Between 1992 and 2004, Dieter Blum redefined the "cowboy myth", - a genre of high and trivial culture. Blum defines the archetype of the cowboy as the mental vade mecum for the accelerated individual society, a synthesis of old and new values. His image motifs are full of allusions, references and visions.
The fascination of movement. About the power of speed. In the silence of pausing in the midst of the dynamics. In loneliness. The elegance of sensuality.
Blum's world-famous photographs transformed the myth of freedom into the world of everyday life. Many motifs have become established in the mainstream of collective visual memory. Blum's trademark: the coarse grain and the exaggerated coloration, which gives his works an almost cinematic drama.

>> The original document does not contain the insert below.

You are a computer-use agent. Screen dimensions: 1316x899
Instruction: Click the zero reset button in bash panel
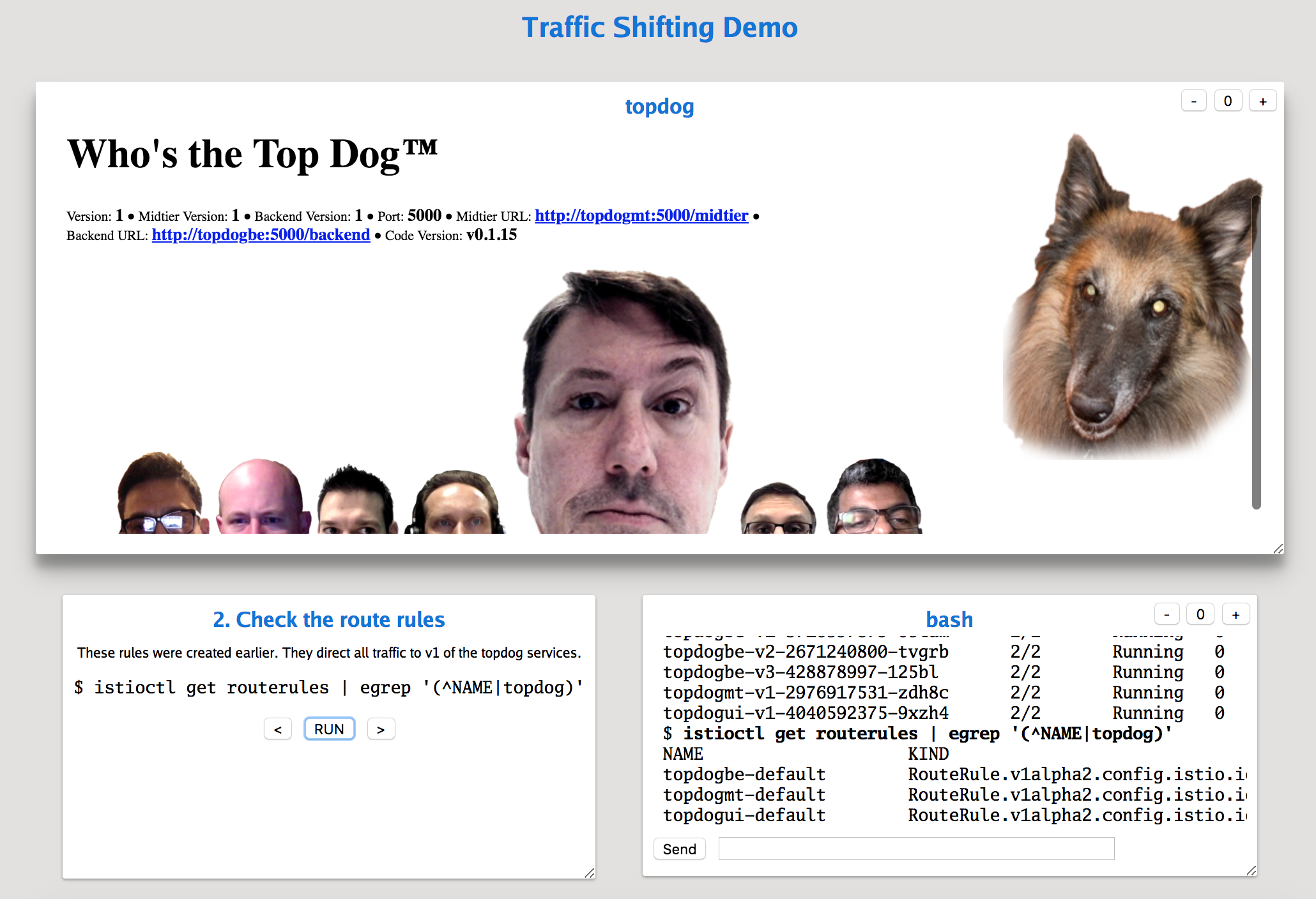(x=1200, y=615)
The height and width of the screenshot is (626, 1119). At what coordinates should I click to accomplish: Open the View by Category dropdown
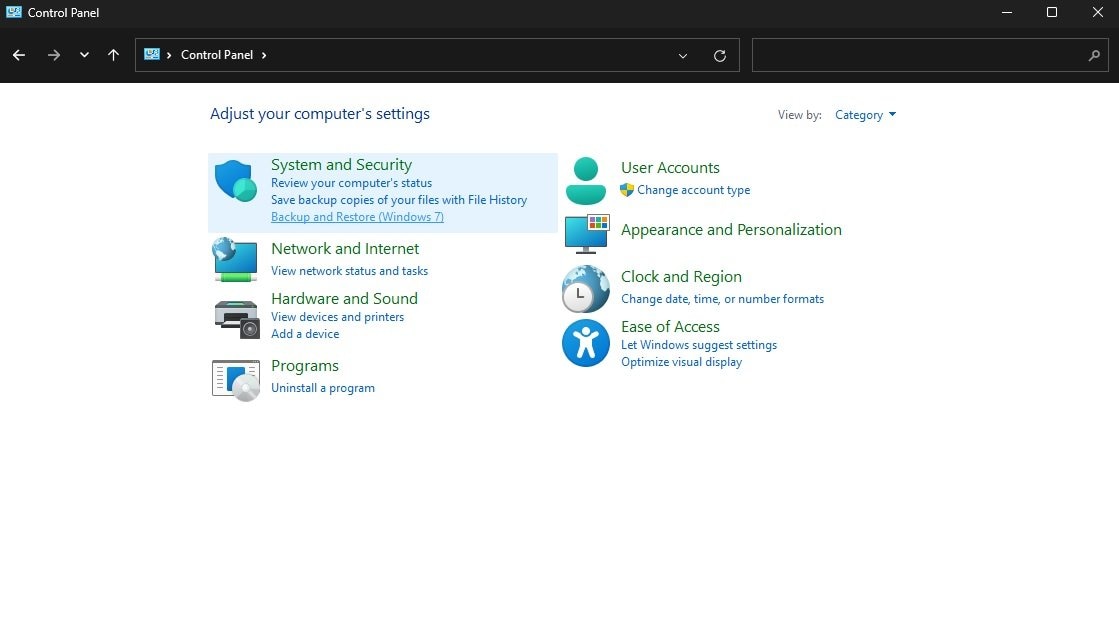866,115
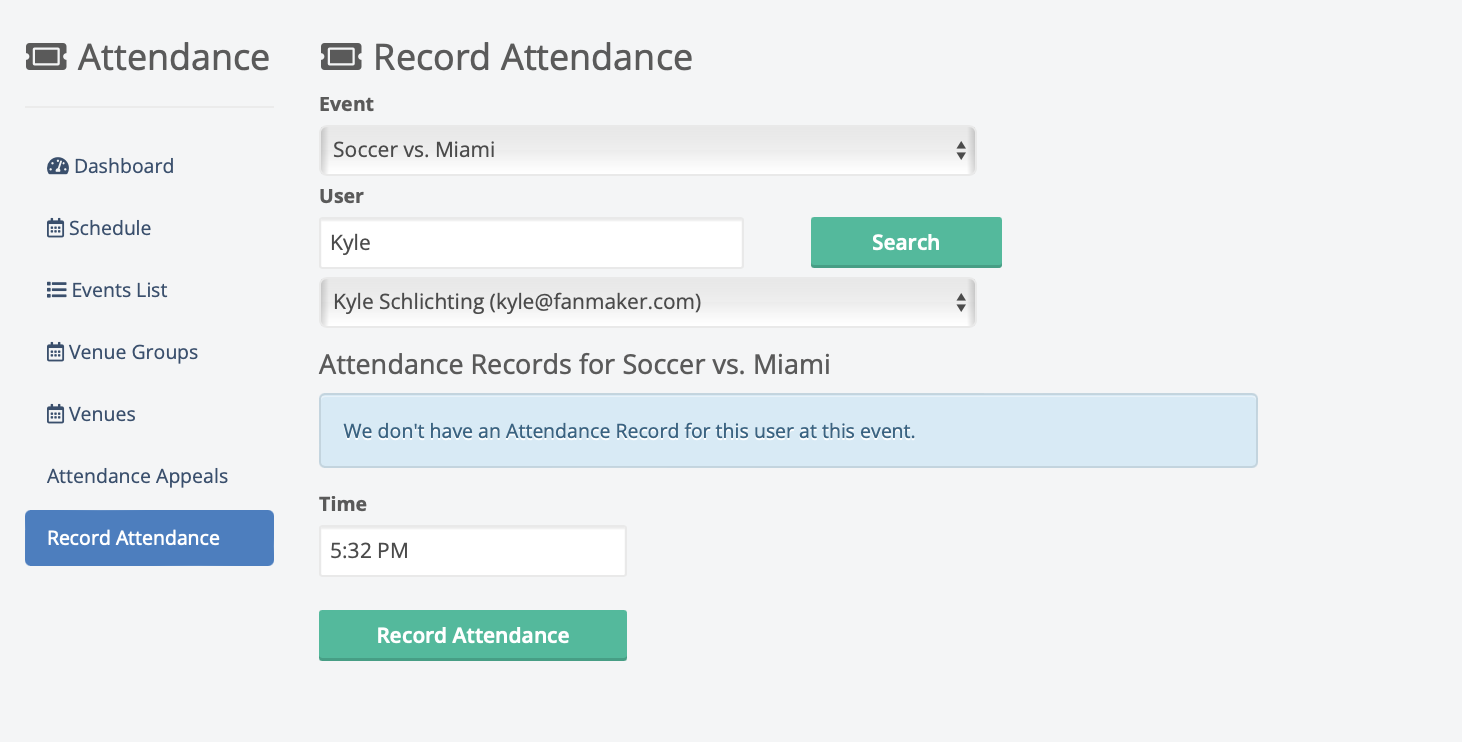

Blum depicts possible forms of individual freedom and also finds a new image of men in his photographs of dancers. The dancer Ismael Ivo compares the shoots with Blum against the background of his collaboration with Robert Mapplethorpe: "Blum mastered the time of movement in photography and immortalized the image in a genius capture." Blum's breathtaking images of dancers show male body movements, emotions and the age-old desire being able to fly, excellence, wildness and continuity, defenselessness, sensuality and almost sculptural physicality. The exhibition MEN shows approximately fifteen large-format and now rare photographs, including the last available image titled "Low Clearance".